6. The IT employee who never gets back to you.

This employee talks the talk but doesn't walk the walk. They are over promisers but rarely deliver on time. They can be either extremely charismatic or super introverted. Either way you will have to request something at least 5 times before you get the goods delivered.

Common phrases include:

'Yes, just give me 5 minutes and I'll have it sorted'

'Hello IT, have you tried turning it on and off?' (see The IT Crowd show).

7. The Chatterbox

This person needs to talk to everyone about every detail of their life. Even when no one is listening. They will often repeat themselves and their stories to different individuals. Their natural habitat is the kitchen or common rooms. Why? because this is where they can talk freely to everyone and anyone. You wonder how this person actually gets any work done.

They also have bionic hearing and a genuine FOMO (fear of missing out) even when the conversation doesn't involve them.

8. The Freeloader

Usually quiet and gets on with their work, in fact you rarely see them....
That is, until there is free cake in the kitchen because they are the first person there. Like a 'jack in the box' they will pop up unexpectedly.

Common phrases by this individual include:

'Is there a bar tab?'

'Is work paying for this event?' if the answer is no. They won't be there. Or will leave swiftly.

Why? because they are a free loader.

9. The Mystery Bludger

This person doesn't seem to adhere to normal working schedules. Some days they are there at 9am and others at 11am. They never seem to produce any work and are often caught snoozing away at their desks.

The mystery? why no one has fired them yet.

If there was an award for a person who 'can get away with anything for the longest period of time without getting fired' this person would win it.

10.  The Snake in the Grass

Friend or foe? This person makes it difficult to choose. On the one hand they are very nice to your face. On the other hand you receive information from other people of the things they have said about you, including dobbing you in for things that you may or may not have done.
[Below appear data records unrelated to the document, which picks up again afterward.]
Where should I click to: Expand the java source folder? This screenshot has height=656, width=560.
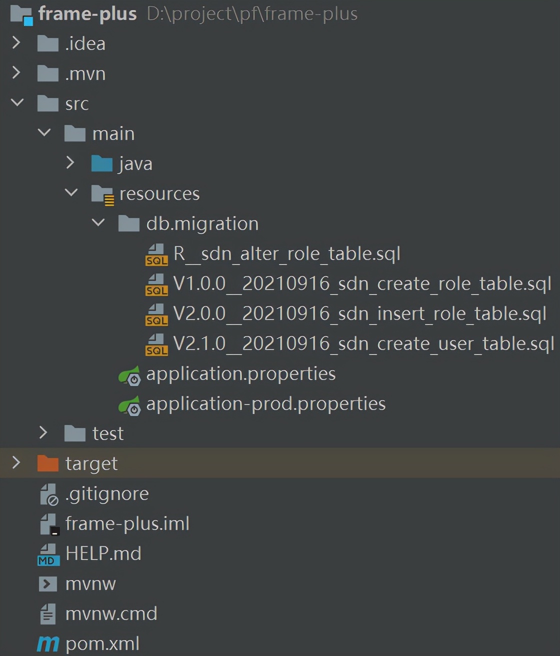[x=71, y=163]
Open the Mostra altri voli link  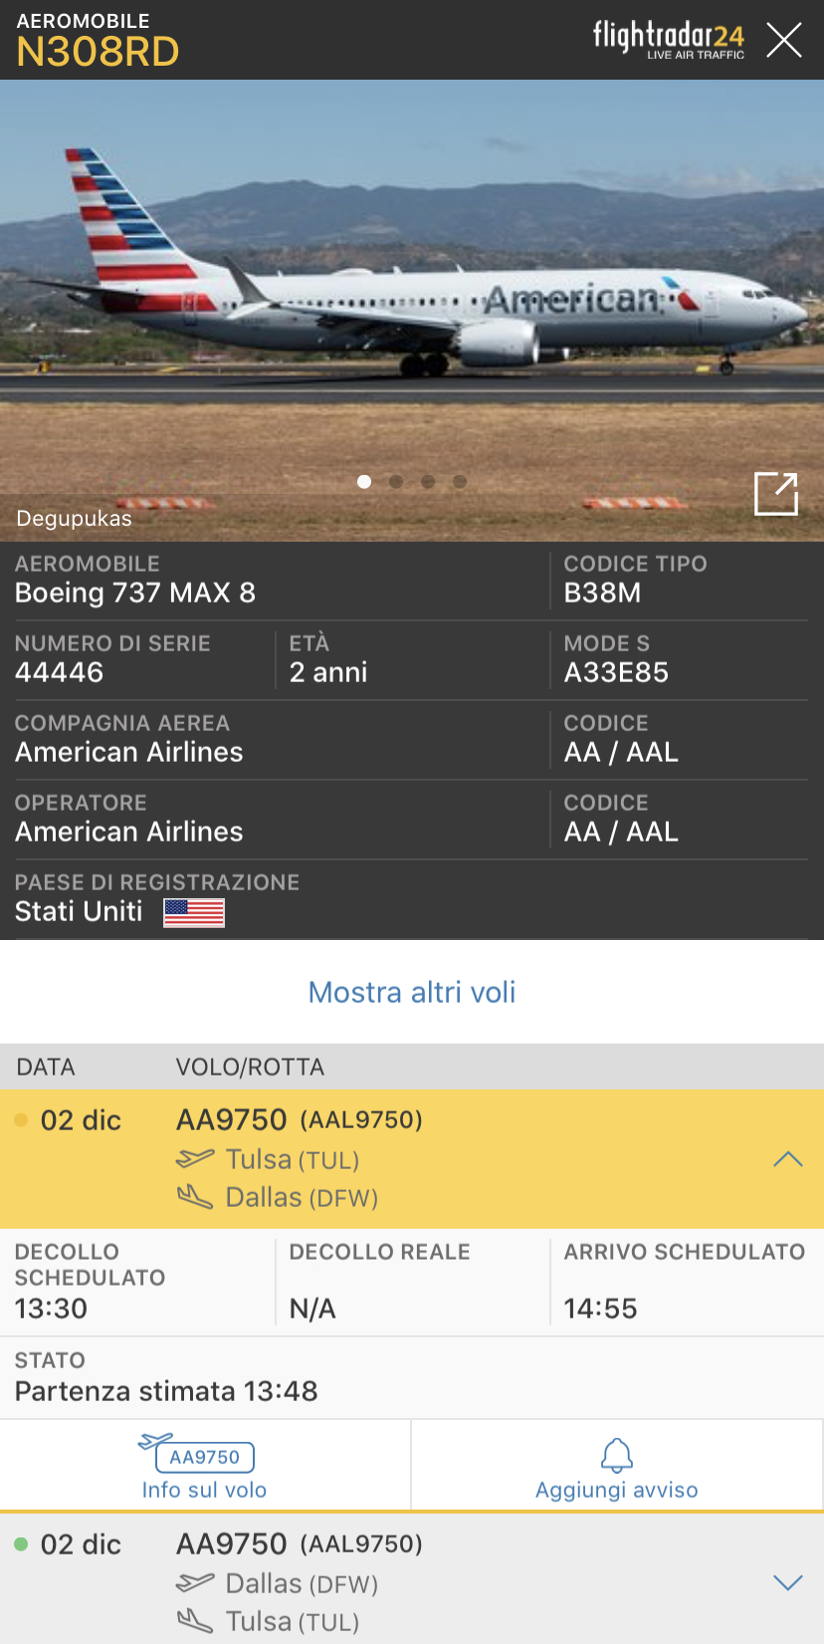412,992
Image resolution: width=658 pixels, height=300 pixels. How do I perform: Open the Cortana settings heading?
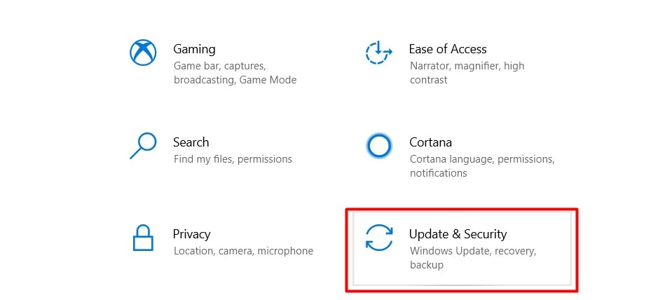pos(430,142)
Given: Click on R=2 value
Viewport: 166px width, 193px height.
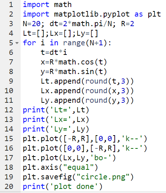Looking at the screenshot, I should [128, 24].
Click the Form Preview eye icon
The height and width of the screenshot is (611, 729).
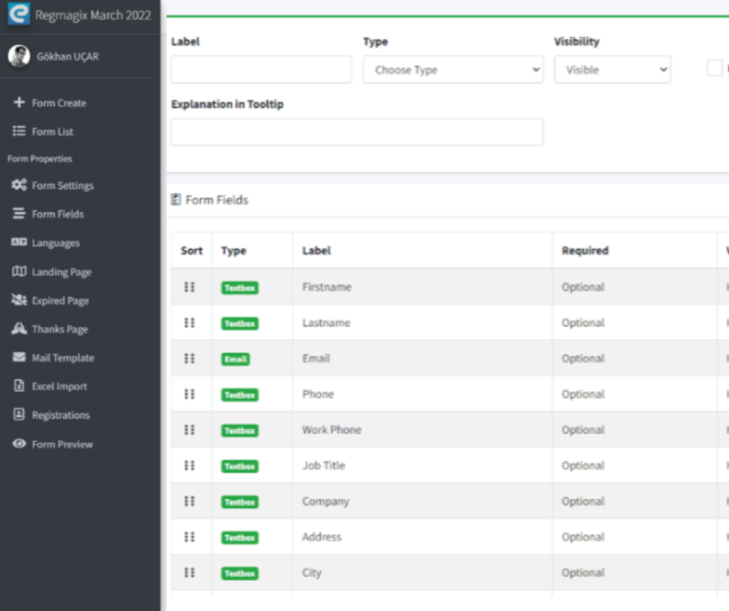(19, 444)
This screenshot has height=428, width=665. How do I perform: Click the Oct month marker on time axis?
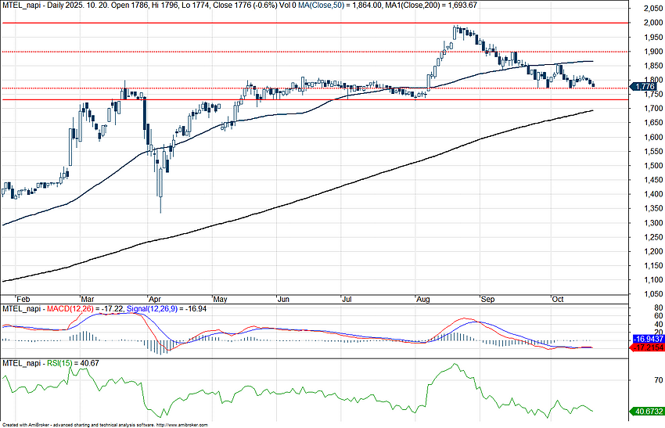coord(558,299)
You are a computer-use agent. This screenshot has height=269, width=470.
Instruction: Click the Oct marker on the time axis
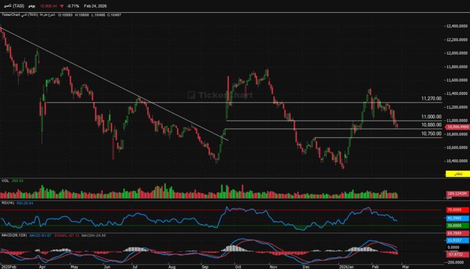[237, 267]

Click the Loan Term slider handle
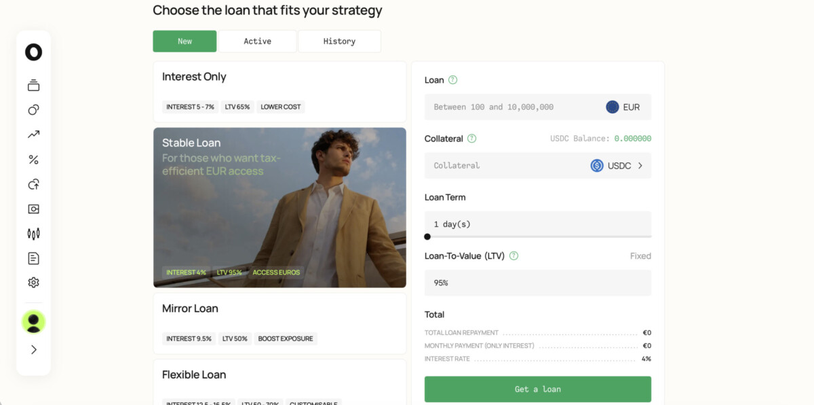point(427,236)
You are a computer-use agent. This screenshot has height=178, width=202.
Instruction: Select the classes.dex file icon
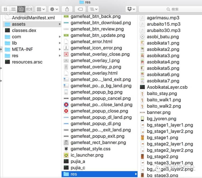pos(8,30)
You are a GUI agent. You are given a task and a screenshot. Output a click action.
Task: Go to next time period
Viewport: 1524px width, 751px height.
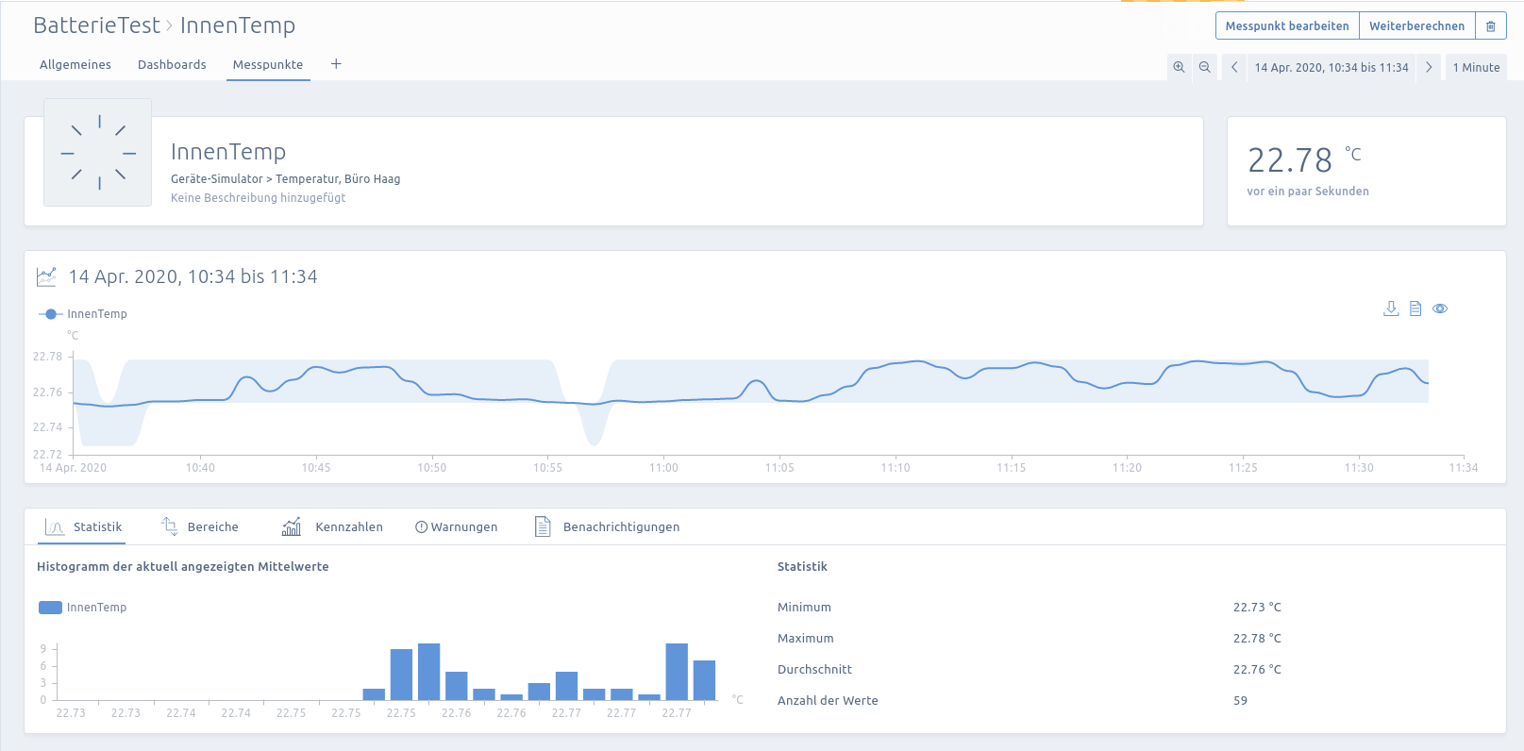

The trust is no longer there. 'Once bitten twice shy' applies here. Beware.

11. The Sleazy One 

Thought you caught them staring at you? your instinct is more than likely correct. This person can be any age. This is a sexual harassment case waiting to happen. Keep your distance and do not approach, especially after The Sleazy One has had some drinks. Avoid eye contact at all times.

12. The Mother Hen

Stereotypically a middle aged woman. Is friendly with everyone. Calls everyone 'darling' and 'sweetie'. She looks after everyone but has a strong backbone and will stand up for herself if need be. She is the mother hen. She is selfless, knows everything and has been in her position for about 20 years or more. Her only downside? She's not a fan of change. Or technology.